» Work required: For each line in the data below, write an exact copy.

Items from a data source
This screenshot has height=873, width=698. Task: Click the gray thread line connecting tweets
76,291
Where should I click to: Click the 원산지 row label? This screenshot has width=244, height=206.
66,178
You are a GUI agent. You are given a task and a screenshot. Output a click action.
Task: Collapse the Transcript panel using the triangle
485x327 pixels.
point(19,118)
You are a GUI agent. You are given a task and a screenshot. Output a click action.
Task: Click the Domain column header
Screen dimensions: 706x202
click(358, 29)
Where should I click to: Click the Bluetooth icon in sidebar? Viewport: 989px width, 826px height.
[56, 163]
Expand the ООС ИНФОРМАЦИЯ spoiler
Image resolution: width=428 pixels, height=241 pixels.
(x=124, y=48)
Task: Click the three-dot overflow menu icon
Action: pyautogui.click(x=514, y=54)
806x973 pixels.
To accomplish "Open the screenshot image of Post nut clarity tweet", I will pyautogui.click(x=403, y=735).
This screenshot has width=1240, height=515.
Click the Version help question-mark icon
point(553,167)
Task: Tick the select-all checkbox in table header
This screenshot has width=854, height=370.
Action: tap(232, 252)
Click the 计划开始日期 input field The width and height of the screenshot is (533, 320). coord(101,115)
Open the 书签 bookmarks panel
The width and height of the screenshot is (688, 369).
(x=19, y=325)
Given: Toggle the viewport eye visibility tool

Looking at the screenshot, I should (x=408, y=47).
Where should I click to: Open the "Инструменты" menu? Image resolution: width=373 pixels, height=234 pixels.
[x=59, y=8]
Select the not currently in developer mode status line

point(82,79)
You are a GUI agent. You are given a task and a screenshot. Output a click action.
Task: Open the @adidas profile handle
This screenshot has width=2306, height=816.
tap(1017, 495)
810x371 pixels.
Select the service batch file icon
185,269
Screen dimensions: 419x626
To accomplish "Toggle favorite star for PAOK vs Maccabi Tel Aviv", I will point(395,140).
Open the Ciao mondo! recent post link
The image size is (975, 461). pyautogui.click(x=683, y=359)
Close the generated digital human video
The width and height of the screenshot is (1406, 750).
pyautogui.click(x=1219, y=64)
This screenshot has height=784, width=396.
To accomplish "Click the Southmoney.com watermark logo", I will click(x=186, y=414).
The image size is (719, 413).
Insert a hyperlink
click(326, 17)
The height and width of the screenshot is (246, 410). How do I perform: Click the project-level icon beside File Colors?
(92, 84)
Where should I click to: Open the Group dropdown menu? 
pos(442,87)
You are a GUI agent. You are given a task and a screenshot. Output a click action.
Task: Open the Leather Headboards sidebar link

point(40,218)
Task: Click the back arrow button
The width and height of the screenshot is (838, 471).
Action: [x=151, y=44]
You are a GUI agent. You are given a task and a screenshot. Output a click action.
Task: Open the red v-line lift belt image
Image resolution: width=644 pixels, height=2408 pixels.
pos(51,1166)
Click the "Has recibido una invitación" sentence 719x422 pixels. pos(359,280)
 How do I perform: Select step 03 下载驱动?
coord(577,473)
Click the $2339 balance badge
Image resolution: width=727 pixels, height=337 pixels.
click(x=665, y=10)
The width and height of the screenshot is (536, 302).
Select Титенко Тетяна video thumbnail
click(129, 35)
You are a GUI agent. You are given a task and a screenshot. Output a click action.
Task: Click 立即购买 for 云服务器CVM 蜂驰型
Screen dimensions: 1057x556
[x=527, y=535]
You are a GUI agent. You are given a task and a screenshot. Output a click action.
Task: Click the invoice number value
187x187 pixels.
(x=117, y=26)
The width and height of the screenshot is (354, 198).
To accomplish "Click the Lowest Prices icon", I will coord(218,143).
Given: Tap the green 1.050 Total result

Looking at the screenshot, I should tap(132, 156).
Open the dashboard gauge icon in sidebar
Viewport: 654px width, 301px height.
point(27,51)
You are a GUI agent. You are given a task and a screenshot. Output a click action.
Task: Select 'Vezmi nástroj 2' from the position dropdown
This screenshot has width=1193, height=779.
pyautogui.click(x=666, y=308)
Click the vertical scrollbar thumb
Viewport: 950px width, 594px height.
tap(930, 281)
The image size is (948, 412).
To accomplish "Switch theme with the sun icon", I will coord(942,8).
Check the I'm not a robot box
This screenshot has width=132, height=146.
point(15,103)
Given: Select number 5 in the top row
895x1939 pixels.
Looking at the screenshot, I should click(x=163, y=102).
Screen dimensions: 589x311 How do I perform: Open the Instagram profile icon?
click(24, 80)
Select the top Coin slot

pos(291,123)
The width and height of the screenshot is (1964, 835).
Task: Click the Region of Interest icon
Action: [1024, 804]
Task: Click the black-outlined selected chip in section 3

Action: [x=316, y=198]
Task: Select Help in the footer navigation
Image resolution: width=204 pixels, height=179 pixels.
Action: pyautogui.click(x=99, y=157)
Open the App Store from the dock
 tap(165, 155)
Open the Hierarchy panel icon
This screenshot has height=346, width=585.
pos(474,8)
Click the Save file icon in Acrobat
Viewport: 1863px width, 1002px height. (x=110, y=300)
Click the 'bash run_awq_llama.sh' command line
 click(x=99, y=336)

» Your solution:
This screenshot has height=873, width=698. Task: Click the gray thread line connecting tweets
76,291
Where should I click to: Click the 원산지 row label? This screenshot has width=244, height=206.
66,178
You are a GUI agent. You are given a task and a screenshot. Output a click action.
Task: Collapse the Transcript panel using the triangle
485x327 pixels.
point(19,118)
You are a GUI agent. You are given a task and a screenshot. Output a click action.
Task: Click the Domain column header
Screen dimensions: 706x202
click(358, 29)
Where should I click to: Click the Bluetooth icon in sidebar? Viewport: 989px width, 826px height.
[56, 163]
Expand the ООС ИНФОРМАЦИЯ spoiler
Image resolution: width=428 pixels, height=241 pixels.
(x=124, y=48)
Task: Click the three-dot overflow menu icon
Action: pyautogui.click(x=514, y=54)
806x973 pixels.
To accomplish "Open the screenshot image of Post nut clarity tweet", I will pyautogui.click(x=403, y=735).
This screenshot has width=1240, height=515.
Click the Version help question-mark icon
point(553,167)
Task: Tick the select-all checkbox in table header
This screenshot has width=854, height=370.
Action: tap(232, 252)
Click the 计划开始日期 input field The width and height of the screenshot is (533, 320). coord(101,115)
Open the 书签 bookmarks panel
The width and height of the screenshot is (688, 369).
(x=19, y=325)
Given: Toggle the viewport eye visibility tool

Looking at the screenshot, I should (x=408, y=47).
Where should I click to: Open the "Инструменты" menu? Image resolution: width=373 pixels, height=234 pixels.
[x=59, y=8]
Select the not currently in developer mode status line

point(82,79)
You are a GUI agent. You are given a task and a screenshot. Output a click action.
Task: Open the @adidas profile handle
This screenshot has width=2306, height=816.
tap(1017, 495)
810x371 pixels.
Select the service batch file icon
185,269
Screen dimensions: 419x626
To accomplish "Toggle favorite star for PAOK vs Maccabi Tel Aviv", I will point(395,140).
Open the Ciao mondo! recent post link
The image size is (975, 461). pyautogui.click(x=683, y=359)
Close the generated digital human video
The width and height of the screenshot is (1406, 750).
pyautogui.click(x=1219, y=64)
This screenshot has height=784, width=396.
To accomplish "Click the Southmoney.com watermark logo", I will click(x=186, y=414).
The image size is (719, 413).
Insert a hyperlink
click(326, 17)
The height and width of the screenshot is (246, 410). How do I perform: Click the project-level icon beside File Colors?
(92, 84)
Where should I click to: Open the Group dropdown menu? 
pos(442,87)
You are a GUI agent. You are given a task and a screenshot. Output a click action.
Task: Open the Leather Headboards sidebar link

point(40,218)
Task: Click the back arrow button
The width and height of the screenshot is (838, 471).
Action: [x=151, y=44]
You are a GUI agent. You are given a task and a screenshot. Output a click action.
Task: Open the red v-line lift belt image
Image resolution: width=644 pixels, height=2408 pixels.
pos(51,1166)
Click the "Has recibido una invitación" sentence 719x422 pixels. pos(359,280)
 How do I perform: Select step 03 下载驱动?
coord(577,473)
Click the $2339 balance badge
Image resolution: width=727 pixels, height=337 pixels.
click(x=665, y=10)
The width and height of the screenshot is (536, 302).
Select Титенко Тетяна video thumbnail
click(129, 35)
You are a GUI agent. You are given a task and a screenshot. Output a click action.
Task: Click 立即购买 for 云服务器CVM 蜂驰型
Screen dimensions: 1057x556
[x=527, y=535]
You are a GUI agent. You are given a task and a screenshot. Output a click action.
Task: Click the invoice number value
187x187 pixels.
(x=117, y=26)
The width and height of the screenshot is (354, 198).
To accomplish "Click the Lowest Prices icon", I will coord(218,143).
Given: Tap the green 1.050 Total result

Looking at the screenshot, I should tap(132, 156).
Open the dashboard gauge icon in sidebar
Viewport: 654px width, 301px height.
point(27,51)
You are a GUI agent. You are given a task and a screenshot. Output a click action.
Task: Select 'Vezmi nástroj 2' from the position dropdown
This screenshot has width=1193, height=779.
pyautogui.click(x=666, y=308)
Click the vertical scrollbar thumb
Viewport: 950px width, 594px height.
tap(930, 281)
The image size is (948, 412).
To accomplish "Switch theme with the sun icon", I will coord(942,8).
Check the I'm not a robot box
This screenshot has width=132, height=146.
point(15,103)
Given: Select number 5 in the top row
895x1939 pixels.
Looking at the screenshot, I should click(x=163, y=102).
Screen dimensions: 589x311 How do I perform: Open the Instagram profile icon?
click(24, 80)
Select the top Coin slot

pos(291,123)
The width and height of the screenshot is (1964, 835).
Task: Click the Region of Interest icon
Action: [1024, 804]
Task: Click the black-outlined selected chip in section 3

Action: [x=316, y=198]
Task: Select Help in the footer navigation
Image resolution: width=204 pixels, height=179 pixels.
Action: pyautogui.click(x=99, y=157)
Open the App Store from the dock
 tap(165, 155)
Open the Hierarchy panel icon
This screenshot has height=346, width=585.
pos(474,8)
Click the Save file icon in Acrobat
Viewport: 1863px width, 1002px height. (x=110, y=300)
Click the 'bash run_awq_llama.sh' command line
 click(x=99, y=336)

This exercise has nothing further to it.